Dr Marina Seabright, who discovered the method for trypsin G-banding that opened up a new era in medical genetics in 1971, died in late July 2007 not far from the laboratory in which she made her breakthrough. Her article in the Lancet1 became a citation classic with more than 1294 citations, according to Google Scholar, and was followed by 17 years in which Marina was instrumental in building up the Wessex Regional Cytogenetics Unit as a major laboratory for cytogenetics in southern England.

Marina's parents were from Italy, living in Calabria. She studied medicine at Palermo, Sicily, where she met and married a young English naval lieutenant, Harold Seabright, whose family came from Hampshire. Her husband brought Marina back to England, where she applied to Bristol University to continue her medical studies. Owing to the large number of ex-service people applying, she was unsuccessful in gaining entry and therefore, in 1947, she came to work in the pathology service at Salisbury General Infirmary. She rapidly mastered the laboratory techniques and became an Associate and then a Fellow of the Institute of Medical Laboratory Technology with her thesis on the differential centrifugation of white blood cells. She was for some years the Senior Technician in Haematology but, in 1965, she set up the Cytology laboratory and, in the late 1960s, developed an interest in Cytogenetics, her practical skills allowing the production of good chromosome preparations.

Marina's great contribution to Cytogenetics was her technique of trypsin banding. Like a number of other seminal discoveries in Cytogenetics, there were elements of both chance and persistence in her story, which has not received quite the same detailed attention from recent historians as that given to some of her contemporaries. One day in 1967, she was examining a Leishman-stained chromosome preparation and was surprised to find that the chromosomes had ‘strange stripes’ across the chromatids. Despite trying to retrace every step of the staining protocol, including the use of a few drops of the coffee that she had been drinking at the time, she was unable to reproduce the banding pattern, and her senior colleagues unanimously dismissed the striped chromosomes as artifacts. However, 4 years later, Lore Zech and Torbjorn Caspersson elegantly revealed the fluorescent bands that could be used to identify each chromosome using quinacrine mustard.2 While appreciating that this was a great step forward, Marina felt that the resolution needed improving and wondered if artificially uncoiling the chromatids before staining them would enhance the differentiation between the bands. As she remembered trypsin being used to ‘relax’ the coils of Vicia Faba chromosomes in the past, Marina tried trypsin on human material; a few sets of chromosomes showed both the banding pattern, as observed by her originally in 1967 and were comparable to the new fluorescent bands. In retrospect, Marina believed she must have produced the original by using a pipette contaminated with trypsin that had been previously used for harvesting a culture of fibroblasts, but this time, she had no doubt about the significance of her finding. It took only a few days to replicate, refine and standardize the technique. The great value of her method lay in its simplicity, speed, low cost and the ability to characterise each individual pair of chromosomes with confidence under the light microscope. Trypsin banding rapidly transformed medical genetics and is still the most common method of chromosome banding used worldwide today.
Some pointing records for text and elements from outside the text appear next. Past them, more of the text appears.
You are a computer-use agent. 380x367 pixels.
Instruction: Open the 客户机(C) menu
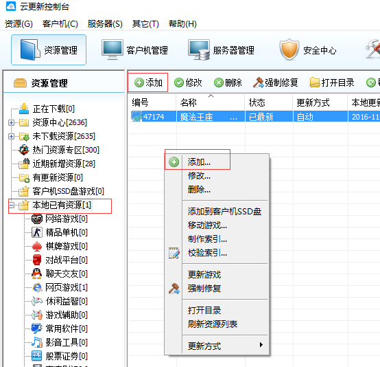click(x=60, y=24)
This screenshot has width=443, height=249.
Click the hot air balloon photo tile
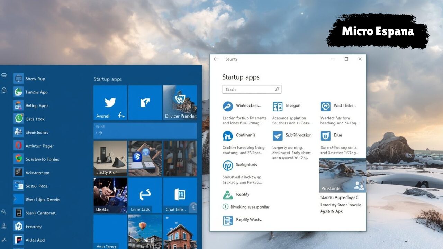point(145,231)
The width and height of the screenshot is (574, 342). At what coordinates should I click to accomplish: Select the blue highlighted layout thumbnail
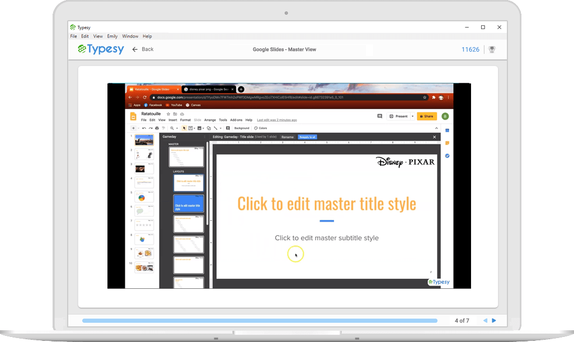pos(189,203)
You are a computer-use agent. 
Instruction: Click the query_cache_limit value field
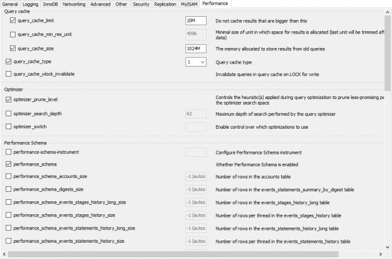195,21
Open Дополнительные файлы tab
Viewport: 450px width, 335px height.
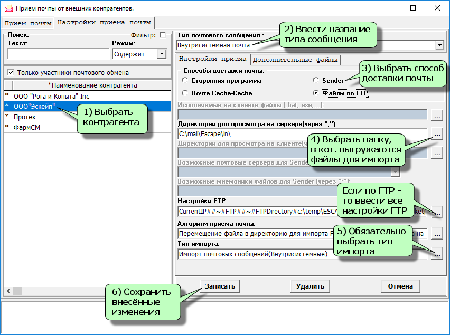295,59
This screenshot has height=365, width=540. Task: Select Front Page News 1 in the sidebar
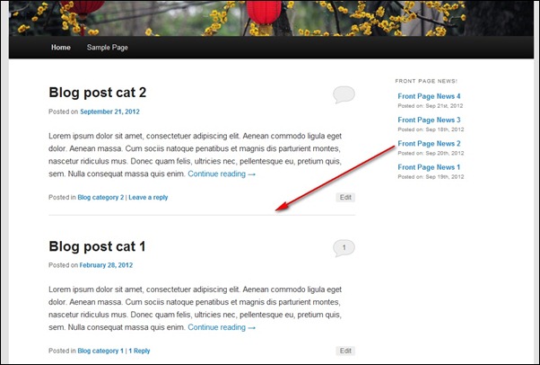point(429,167)
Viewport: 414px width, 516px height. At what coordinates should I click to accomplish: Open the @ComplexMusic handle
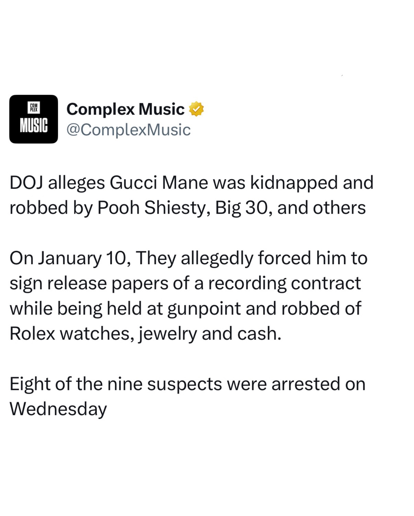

Marina went on to study the effects of radiation on chromosomes and was awarded a PhD by the University of Southampton for this work. Not long after this, she was appointed Consultant Scientist and Director of the Regional Cytogenetics Unit in Salisbury. Under the guidance of Marina, and as a direct consequence of her enthusiasm, the Unit thrived and budded off a series of huts and cabins at the rear of the Infirmary. When diagnostic molecular techniques arrived, Marina embraced them, setting the pattern for integration between cytogenetics and molecular genetics which we now recognize as essential. She became a Member of the Royal College of Pathologists and contributed greatly to the profession as the first Secretary of the Association of Clinical Cytogenetics and Assistant Editor of the Journal of Medical Genetics. She ran a happy and a productive unit and colleagues record that it was always a pleasure to go to her room and talk about any problem, related or unrelated to cytogenetics.

Towards the end of her career, Marina became a familiar figure at international meetings, which suited her gregarious personality, her interest in people and her forthright, incisive manner of expressing her opinions. Few who met her will forget the physically tiny but seemingly larger than life figure with the gruff voice and strong Italian accent. As her retirement approached in 1987, there was general concern that any replacement would seem dull and ordinary in comparison, but Marina was successful in recruiting Professor Patricia Jacobs who was able to build on the foundations that Marina had laid and use the excellent records of the laboratory as the basis for research on a wide range of cytogenetic topics.

Marina Seabright retired from her appointment as Director on 31 December 1987. On the same day, her appointment as an Officer of the Order of the British Empire, for her contribution to cytogenetics, was announced in the New Year Honours list.